Peeking Inside a Parkinson’s Brain
Taking advantage of genetically diverse patient stem cell lines already generated by these labs, the scientists will turn them into the different brain cells implicated in PD: neurons, microglia, and astrocytes. This will allow the scientists to study exactly how the actual human cells impacted by PD behave, showing how genetic risk factors, the aging process, and these different cell types interact to trigger disease.
“While we have known for decades that specific neurons die in PD, we have only recently learned that their interactions with other brain cells, astrocytes and microglia, are critical,” explained Dr. Croft, Senior Research Investigator in Parkinson’s Disease and Neurodegeneration at the NYSCF Research Institute. “Patient stem cell models enable us to mix and match these cell types, to reveal their independent and interactive roles in PD with unprecedented resolution.”
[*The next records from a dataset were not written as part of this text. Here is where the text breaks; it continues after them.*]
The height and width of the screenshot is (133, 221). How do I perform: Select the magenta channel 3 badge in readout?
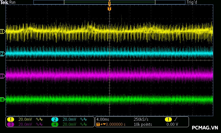[x=10, y=124]
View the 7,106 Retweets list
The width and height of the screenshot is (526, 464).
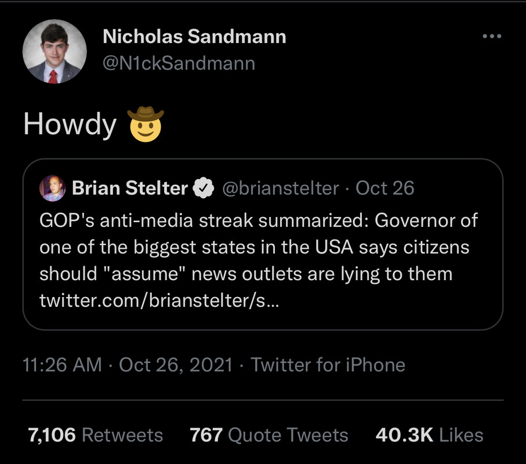[x=96, y=435]
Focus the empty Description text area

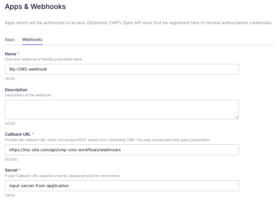(122, 109)
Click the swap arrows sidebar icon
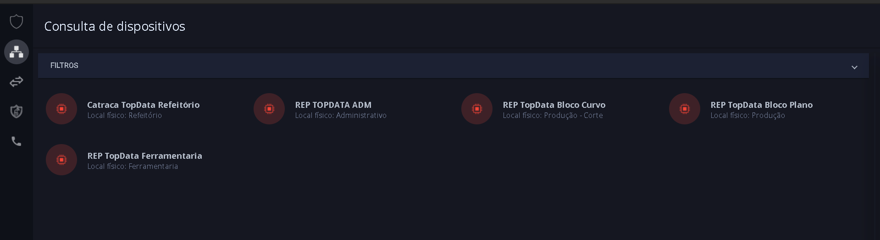Viewport: 880px width, 240px height. (17, 82)
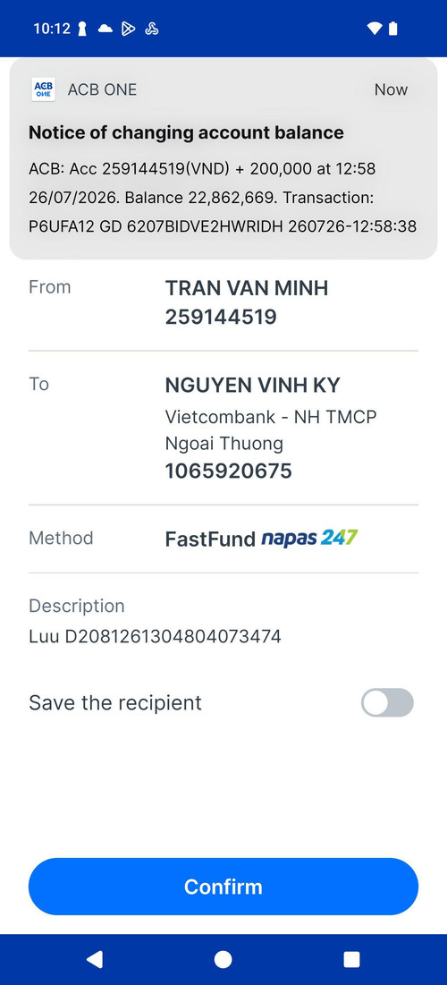The width and height of the screenshot is (447, 985).
Task: Tap the recipient name NGUYEN VINH KY
Action: (x=252, y=385)
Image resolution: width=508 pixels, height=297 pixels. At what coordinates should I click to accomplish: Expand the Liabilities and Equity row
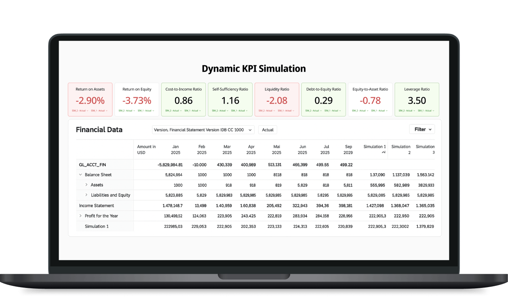click(86, 195)
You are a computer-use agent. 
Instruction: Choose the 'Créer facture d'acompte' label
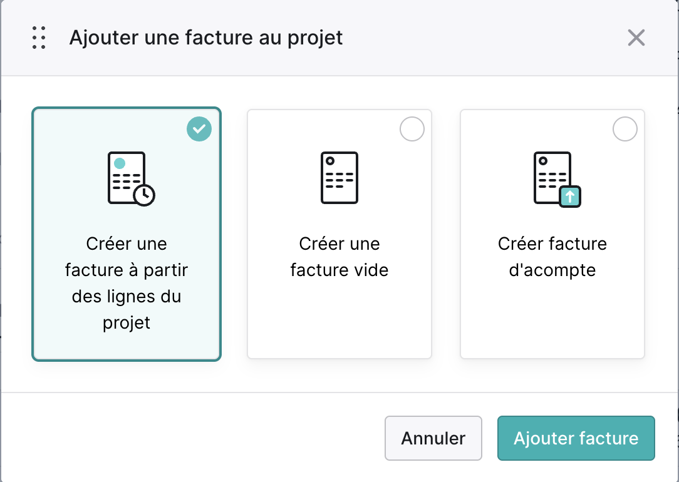pyautogui.click(x=552, y=257)

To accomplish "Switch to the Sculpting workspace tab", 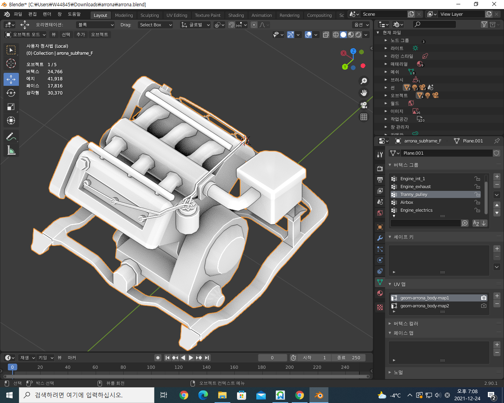I will (150, 15).
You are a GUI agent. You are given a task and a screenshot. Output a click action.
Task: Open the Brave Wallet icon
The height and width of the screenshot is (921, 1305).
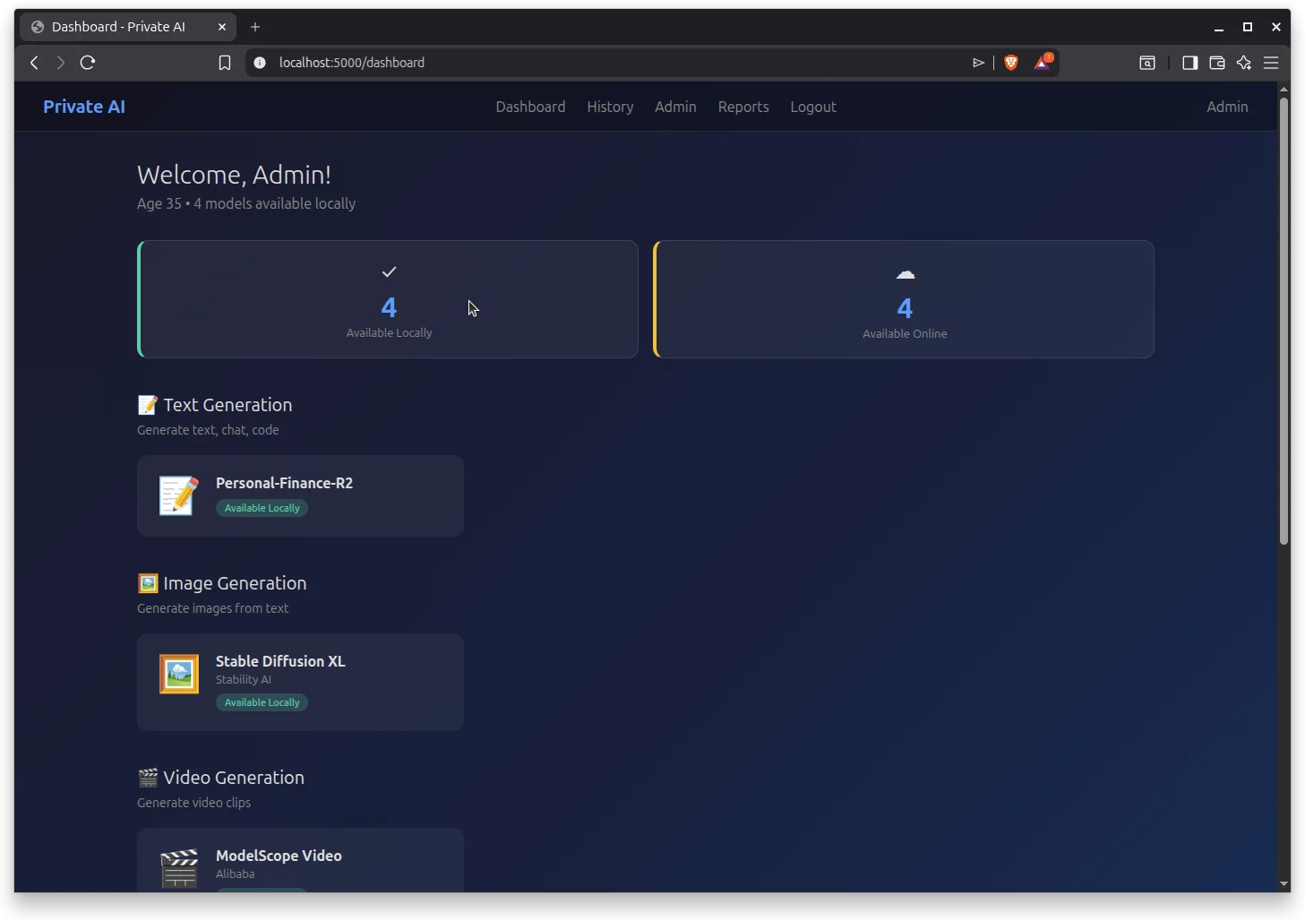click(x=1216, y=63)
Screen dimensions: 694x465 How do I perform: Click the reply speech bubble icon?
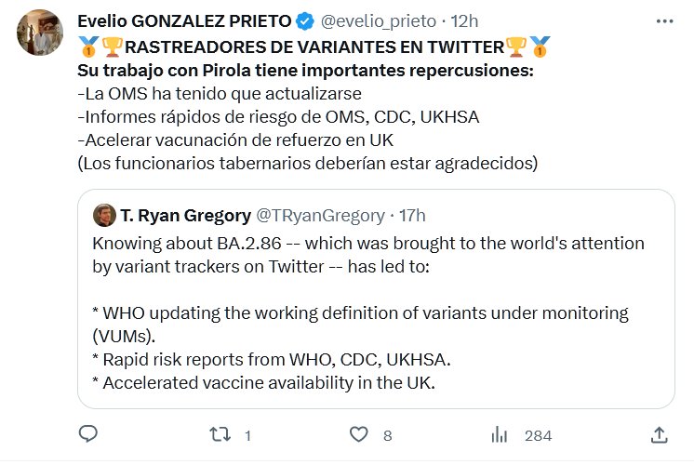point(88,434)
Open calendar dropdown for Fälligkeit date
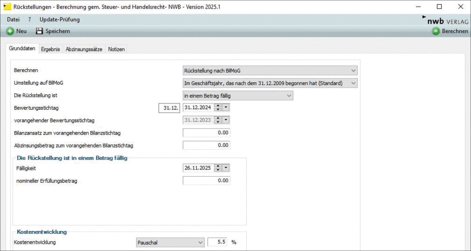 (x=226, y=168)
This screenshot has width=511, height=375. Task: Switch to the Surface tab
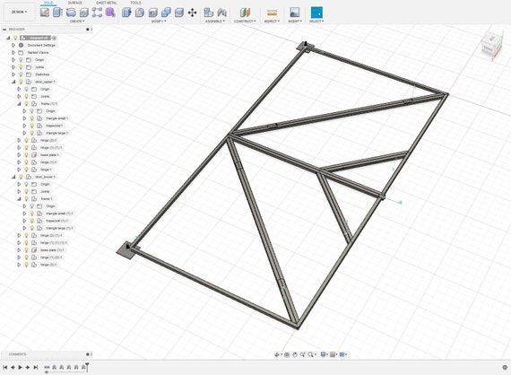click(x=75, y=3)
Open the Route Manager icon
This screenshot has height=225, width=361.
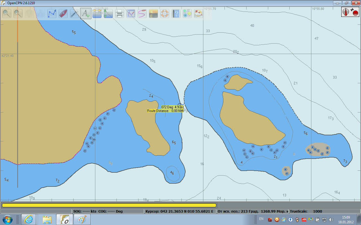coord(131,13)
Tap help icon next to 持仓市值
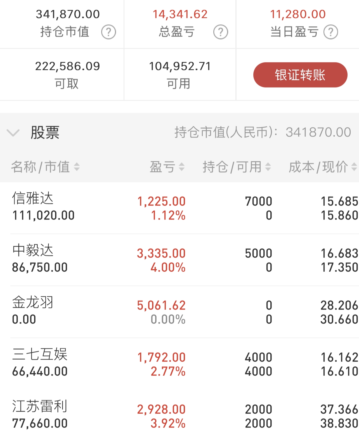359x437 pixels. coord(108,32)
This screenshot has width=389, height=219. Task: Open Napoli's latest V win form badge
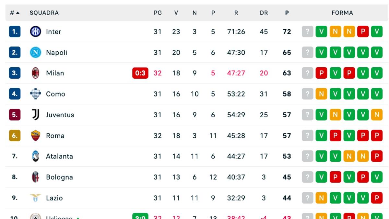click(321, 52)
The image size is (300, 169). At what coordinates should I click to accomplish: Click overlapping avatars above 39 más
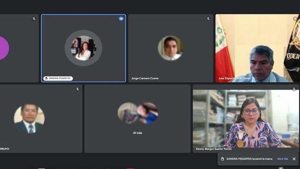(138, 113)
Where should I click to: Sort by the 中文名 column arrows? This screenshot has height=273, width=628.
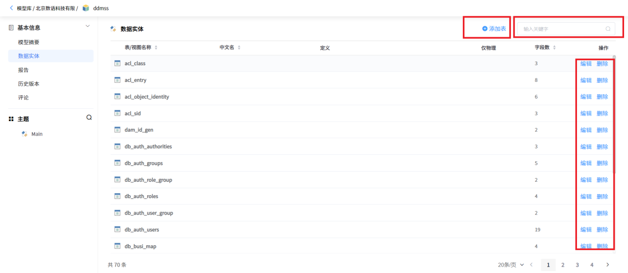(x=239, y=48)
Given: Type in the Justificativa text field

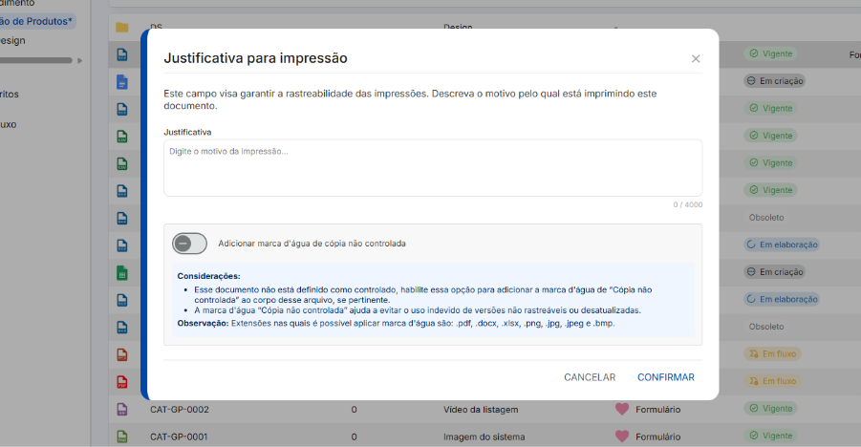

“The technologies we have now for investigating biology at the single-cell level are incredibly sophisticated,” added Dr. Powell, Head of the Garvan-Weizmann Centre for Cellular Genomics at the Garvan Institute of Medical Research. “This will allow us a comprehensive look at the behavior of individual patient brain cells to help understand exactly where things go wrong in PD.”
With a better understanding of which risk factors contribute to disease progression in which subgroups of patients, the researchers will then build a computational network model of the factors that cause PD.
“This artificial-intelligence-driven model will help us identify new targets for PD drugs or gene therapies,” said Dr. Peng, an Assistant Professor of Computer Science at University of Illinois. “Once we have those, we can evaluate therapeutic options in our patient-derived stem cells, giving us a better idea of what types of treatments will work for which subgroups of patients.”
Paving the Way for Precision Medicine
The team hopes that their study will provide an entirely new level of understanding of how the interplay between genetics, different brain cells, and aging shapes individual disease risk.
“With more information about the complex mechanisms that make someone at a higher risk for developing PD, we can start working toward strategies for early diagnosis and personalized therapeutic interventions that halt or reverse the disease,” said Dr. Studer. “I am delighted to be working with such an exceptional, collaborative team to take on these important challenges and ultimately improve the lives of patients.”